Revisiting the Tanker Super Cycle
Having bailed in 2021, I'm re-entering the trade now.
I have a history of investing in tankers.
When I say history, I got my ass handed to me in 2020 -2021 (losing money on a sector post-March 2020's money printing was difficult, but I managed it).
I was captivated by the limited tanker orderbook and massive scrapping we were “about” to see and thought I’d brought myself a ticket on one of these spikes that have played out over and over again in the tanker market.
It wasn’t until this interview that I realised many of my assumptions were wrong/very early (this was one of my favourite interviews from my time at Crux).
Tankers: This Debate Changed My Investment Portfolio (30th April 2021)
Ben walked me through the two false dawns of the tanker super cycle box 2 (2014-2016 period) and box 3 (2019-2020), which was the consensus that IMO20 would cause large amounts of scrapping due to scrubber costs and tighter regulations.
Yet next to no scrapping occurred (granted, the oil price crashing and using tankers for storage played a large role).
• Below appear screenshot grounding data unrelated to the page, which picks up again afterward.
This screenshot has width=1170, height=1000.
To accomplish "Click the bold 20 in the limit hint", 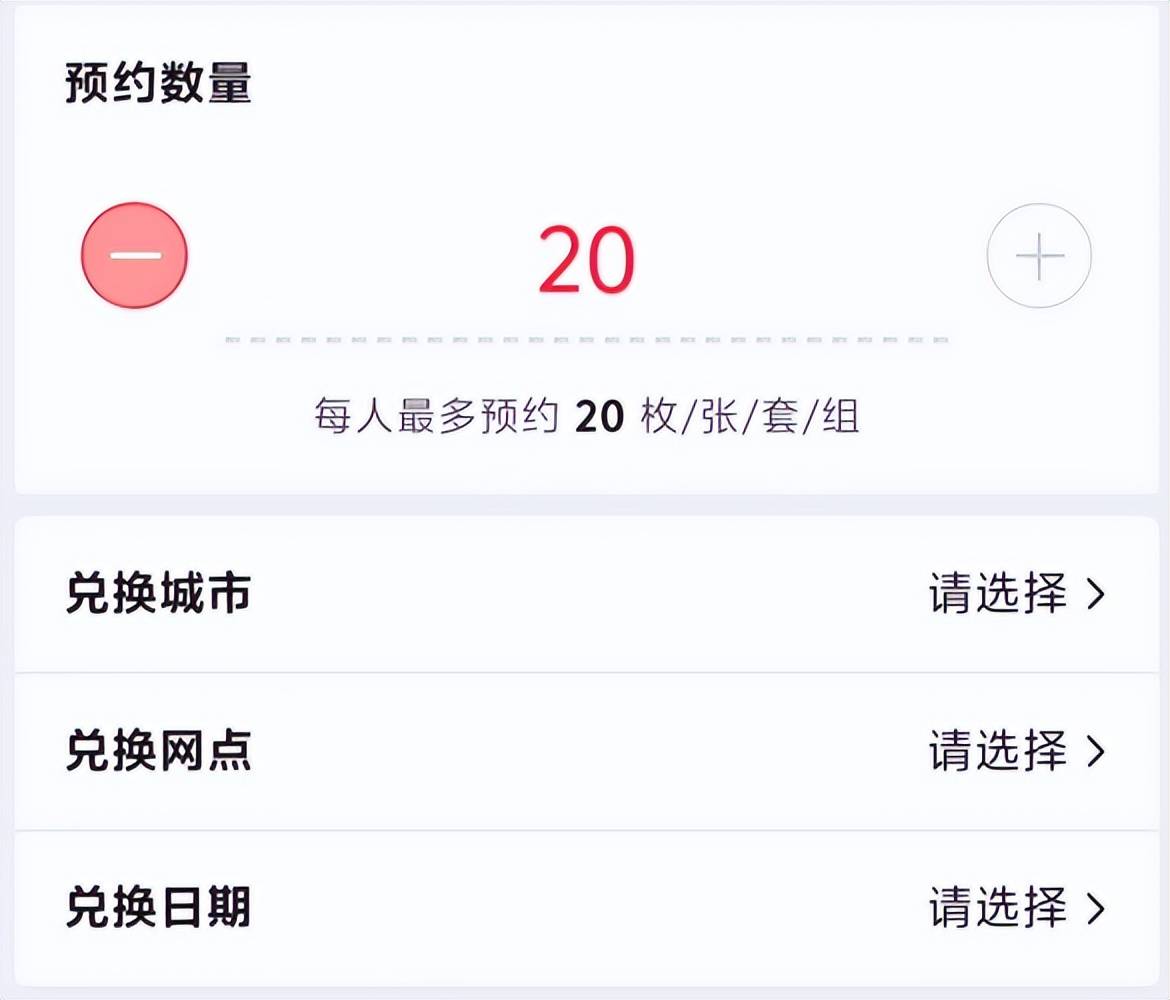I will [600, 417].
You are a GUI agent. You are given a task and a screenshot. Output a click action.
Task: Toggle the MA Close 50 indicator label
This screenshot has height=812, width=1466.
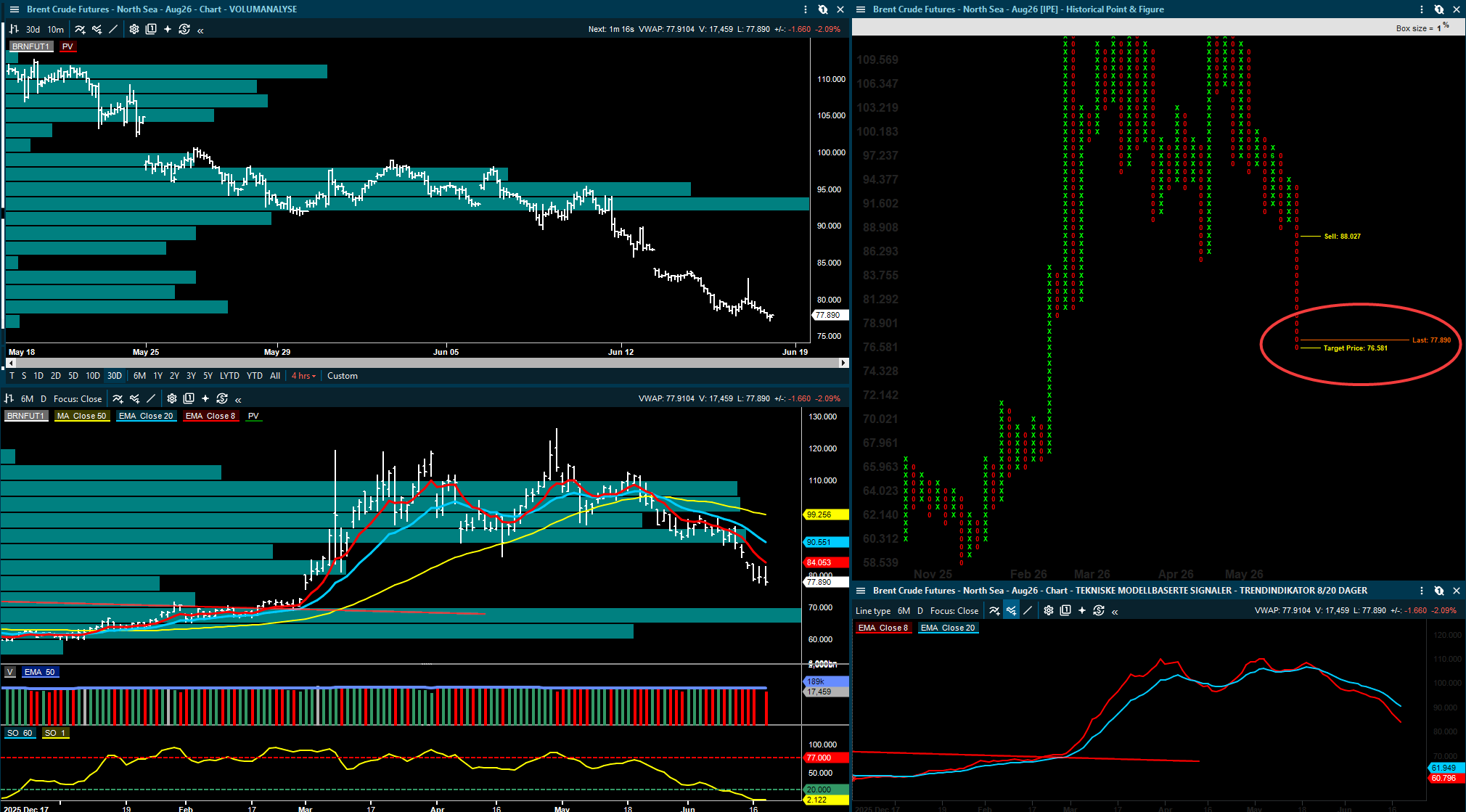pos(82,416)
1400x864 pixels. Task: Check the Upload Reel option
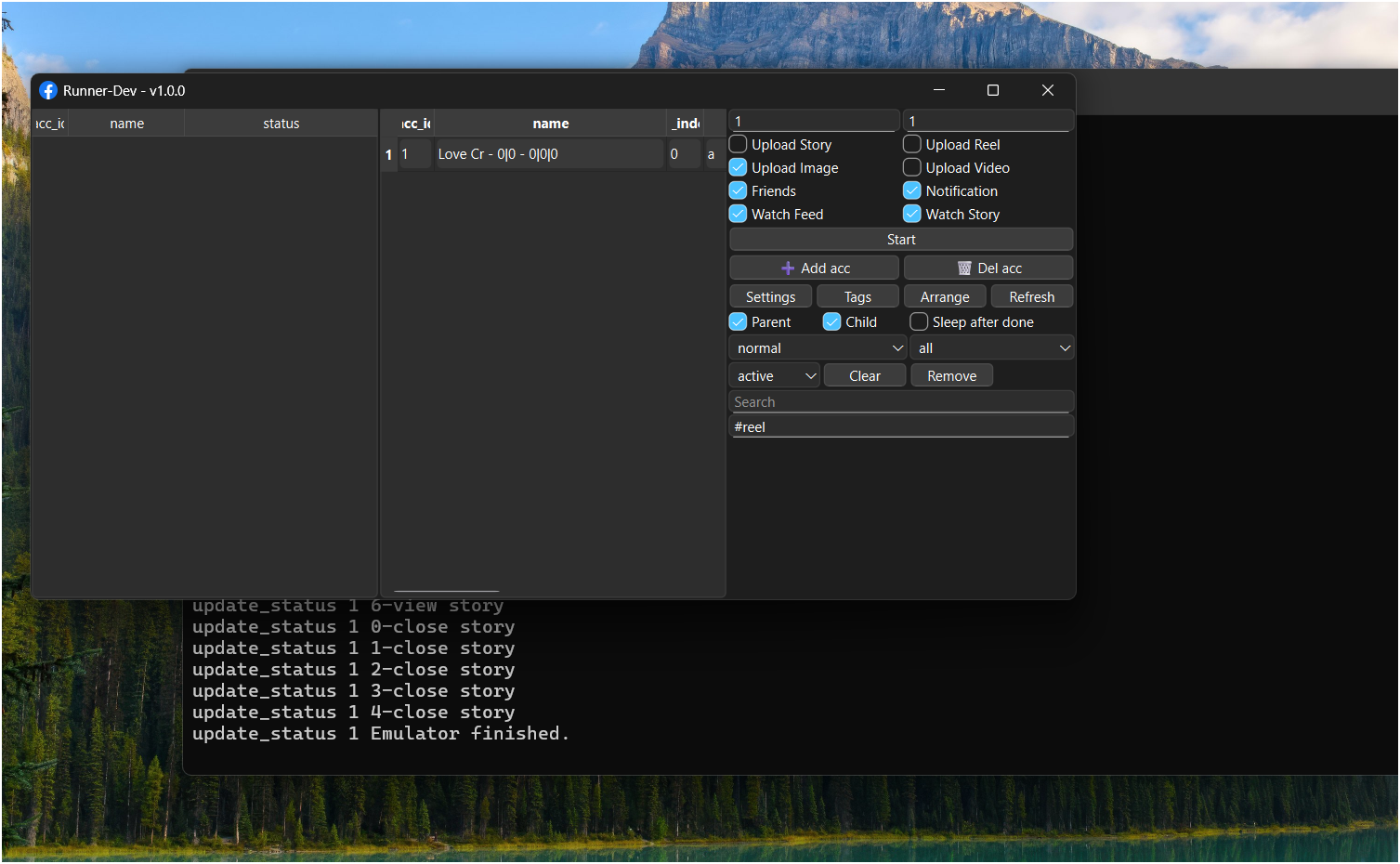[911, 144]
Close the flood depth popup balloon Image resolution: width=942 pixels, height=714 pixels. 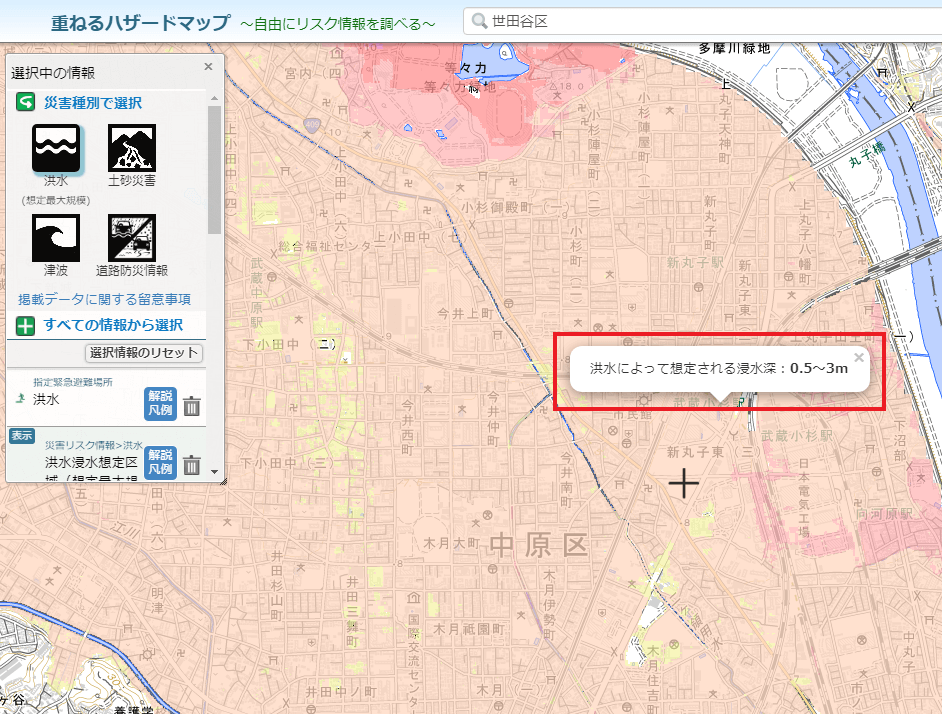point(858,357)
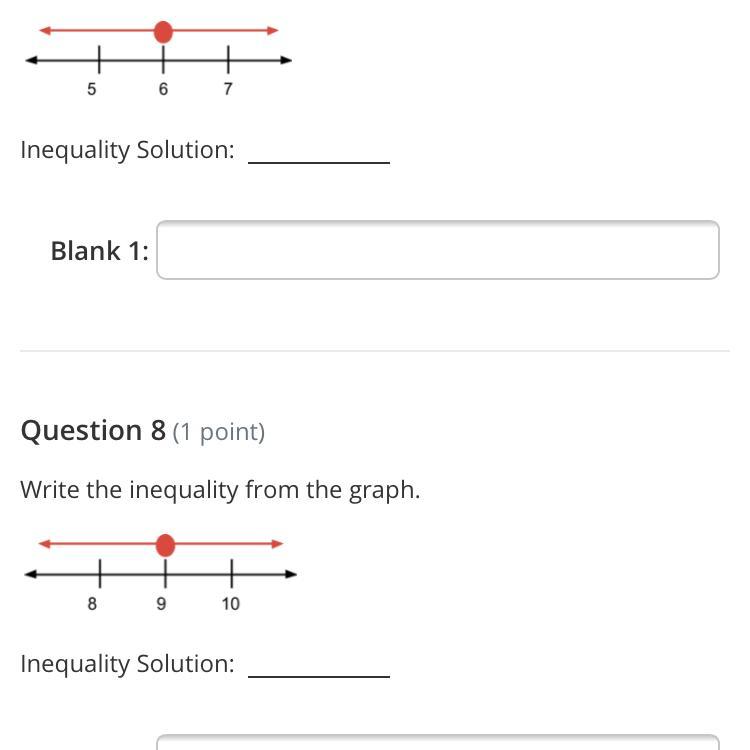Click the tick mark labeled 5
Screen dimensions: 750x750
(x=98, y=60)
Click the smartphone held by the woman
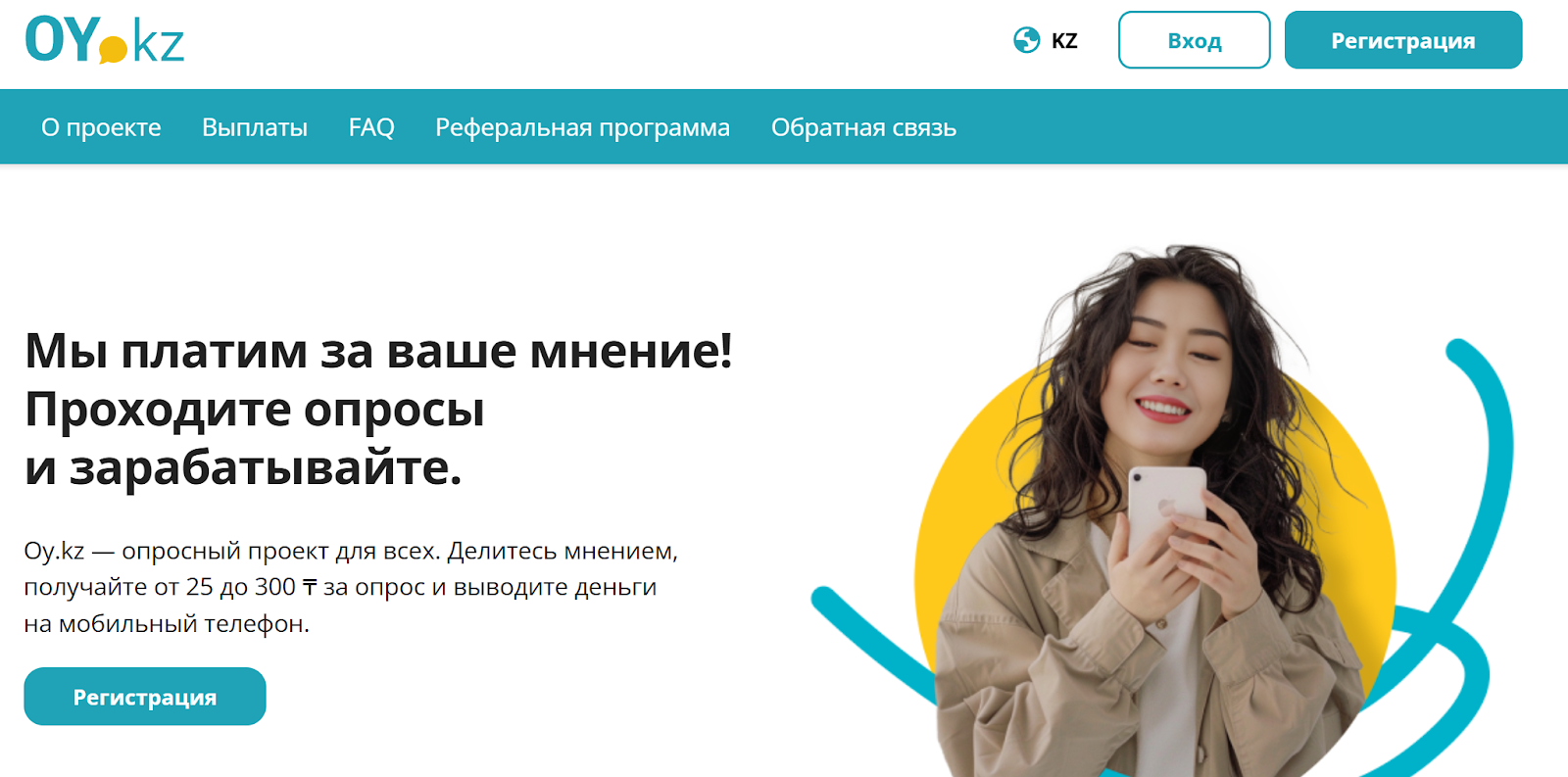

The next catalyst we discuss is IMO30, where eco-designed ships, i.e. the requirement for new propulsion systems, were yet to be confirmed, which would prevent new build orders. Yet, as Ben goes over, companies could easily meet the requirements with slow steaming, new paint, and smart ship management as the emissions reduction was to be compared against 2008, which was a very high year for emissions.
At the end of this chat (April 2021), I concluded that with current tanker deliveries and limited scrapping, there was a large opportunity cost hanging out in tankers vs offshore oil services and thermal coal.
I did revisit the thesis here: Investing in Tankers revisited (29th August 2022) and brought three companies, although this was more a play on product tankers rather than crude tankers.